High-performance computing & infrastructure engineer

From the GPU kernel
to the cluster in production.

I build high-performance computing tools, and I run the infrastructure that ships them: GPU energy measurement for Kokkos at Oak Ridge, HPC for nuclear simulation at EDF, and a five-node cluster running about 20 services in production, operated end to end from Docker to CI/CD.

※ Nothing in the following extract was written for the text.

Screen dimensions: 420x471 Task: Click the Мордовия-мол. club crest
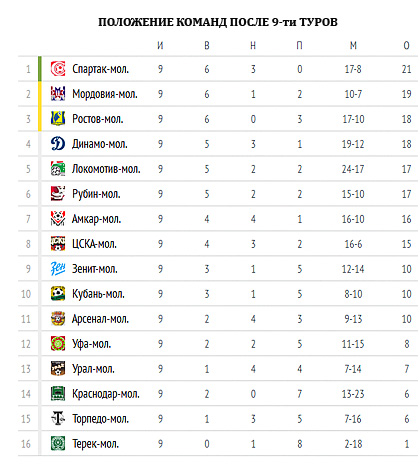coord(58,94)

ORNL · EDF · 5-node production cluster

Selected work
/01 Selected work

Things I built, and what they cost

GPU energy tooling for Kokkos at Oak Ridge, merged upstream and shown as a poster at SMC25. Three years of HPC for nuclear simulation at EDF. A five-node production cluster I run end to end. Case studies below, the flagship first.

Flagship

Measuring where the energy goes on the GPU

Energy-measurement tooling for Kokkos, the US Department of Energy's performance-portability framework. Connectors merged into Kokkos Tools, plus an analysis dashboard.

The problem

Kokkos lets one C++ source run across NVIDIA, AMD, and Intel GPUs, which is exactly why energy is hard to reason about: the same kernel draws different power on every backend, and application teams had no portable way to see it. On DOE machines, where power is now a first-class constraint, that blind spot matters.

What I built

A set of Kokkos Tools connectors that sample power while kernels run and attribute the integrated energy to the Kokkos regions that caused it: an NVML backend for NVIDIA GPUs, a Variorum backend for node-level power, a background daemon sampling on a fixed interval, and CSV export. On top, a Python dashboard turns that output into per-kernel energy analysis. It hooks the Kokkos profiling interface, so application code is untouched.

Where it stands

The periodic-sampling daemon is merged into kokkos-tools, written up in an ORNL report, and presented as a poster, 'Understanding GPU Energy Dynamics in HPC Applications', at the 2025 Smoky Mountains Conference. The NVML and Variorum connectors are in review, with ROCm SMI sketched for AMD.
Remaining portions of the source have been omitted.